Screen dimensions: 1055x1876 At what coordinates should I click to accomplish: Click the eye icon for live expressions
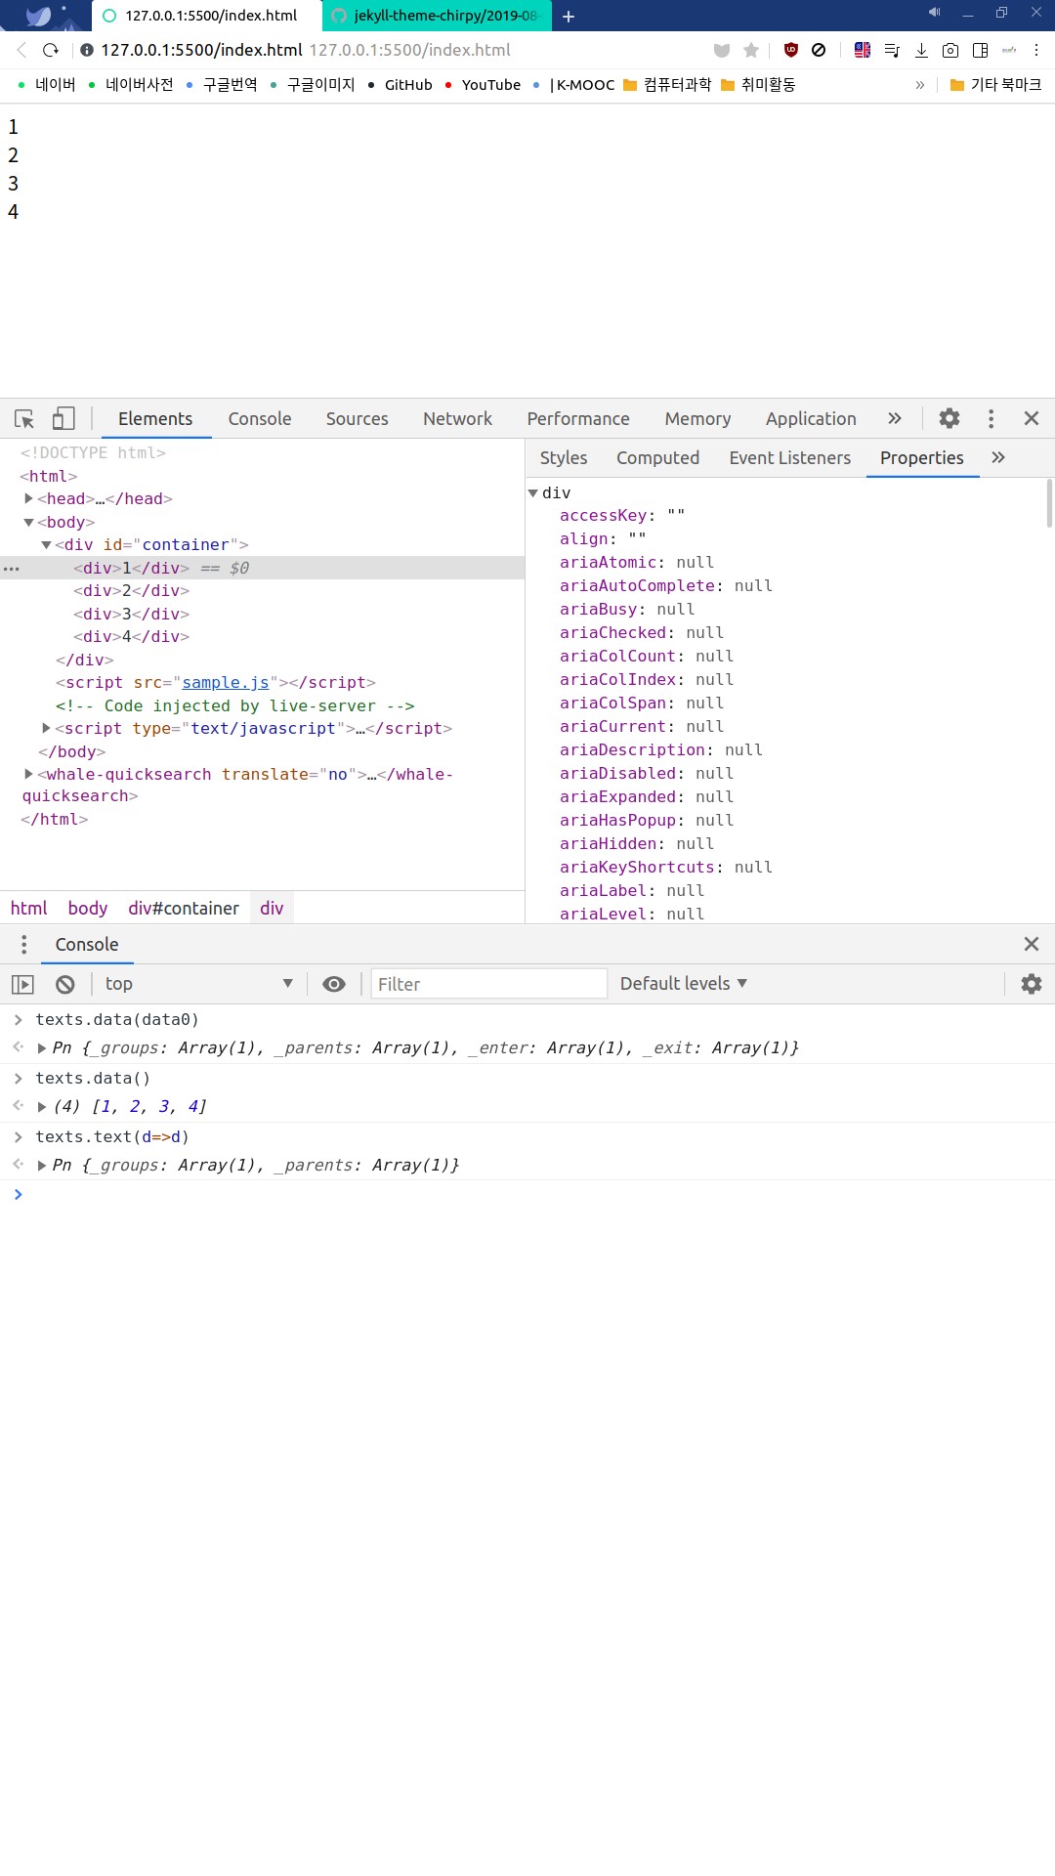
++++++++++
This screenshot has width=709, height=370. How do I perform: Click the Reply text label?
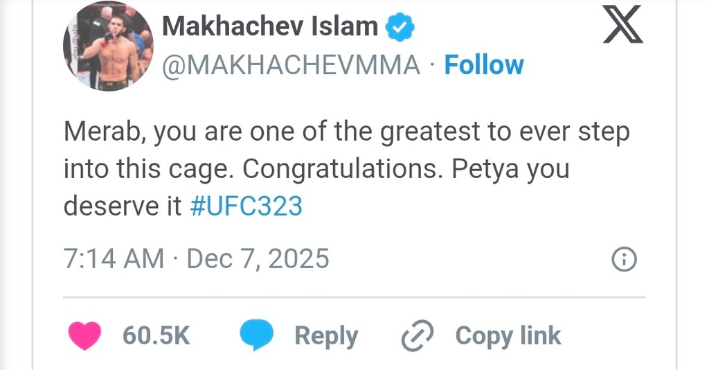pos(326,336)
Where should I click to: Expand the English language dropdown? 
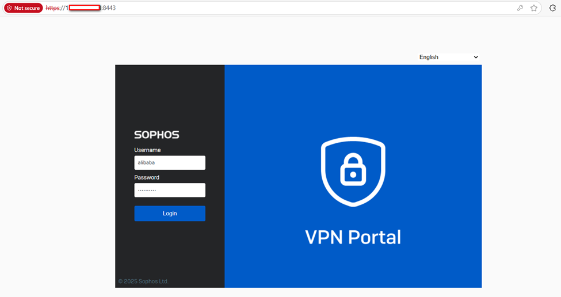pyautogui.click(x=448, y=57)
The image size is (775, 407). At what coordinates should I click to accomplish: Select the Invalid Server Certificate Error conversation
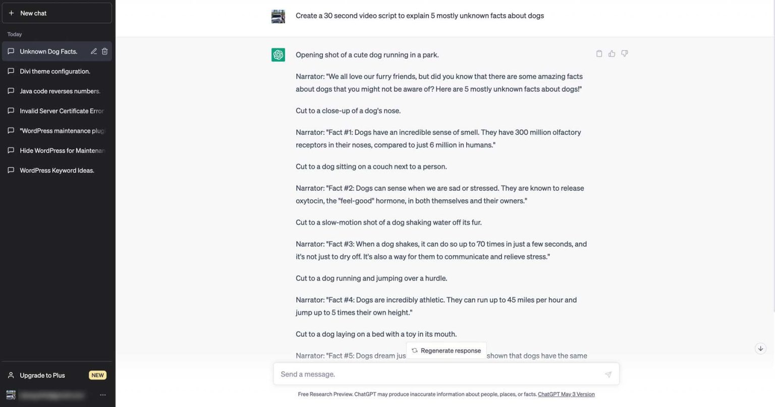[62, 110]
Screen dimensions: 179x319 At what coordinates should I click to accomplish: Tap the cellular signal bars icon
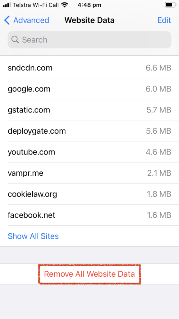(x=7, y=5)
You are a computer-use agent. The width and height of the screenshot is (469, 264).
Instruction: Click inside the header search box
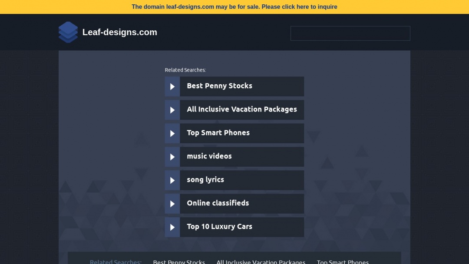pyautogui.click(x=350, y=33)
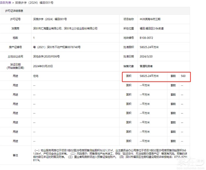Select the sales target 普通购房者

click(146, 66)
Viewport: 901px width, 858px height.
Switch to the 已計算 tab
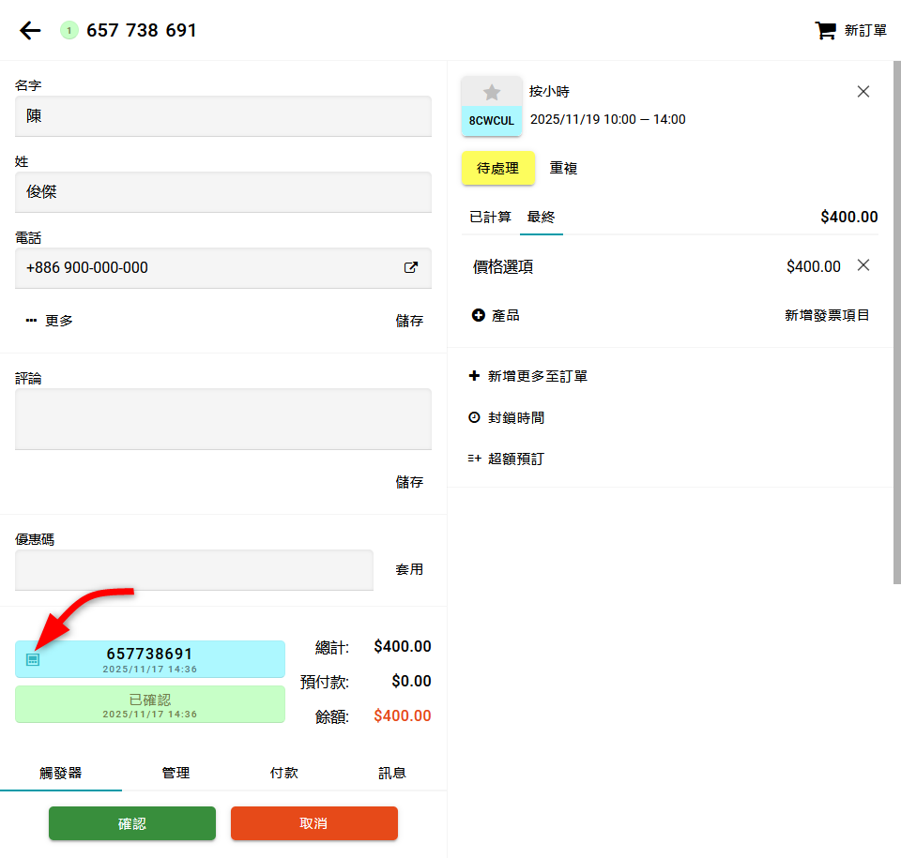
++++++++++
EXERCISE REQUIREMENTS: Of the entries listed above, reproduce only the lines starting at the line containing "Viewport: 901px width, 858px height." and ending at the line containing "Switch to the 已計算 tab". Include both, exactly as they stand.

PROBLEM SOLUTION:
Viewport: 901px width, 858px height.
Switch to the 已計算 tab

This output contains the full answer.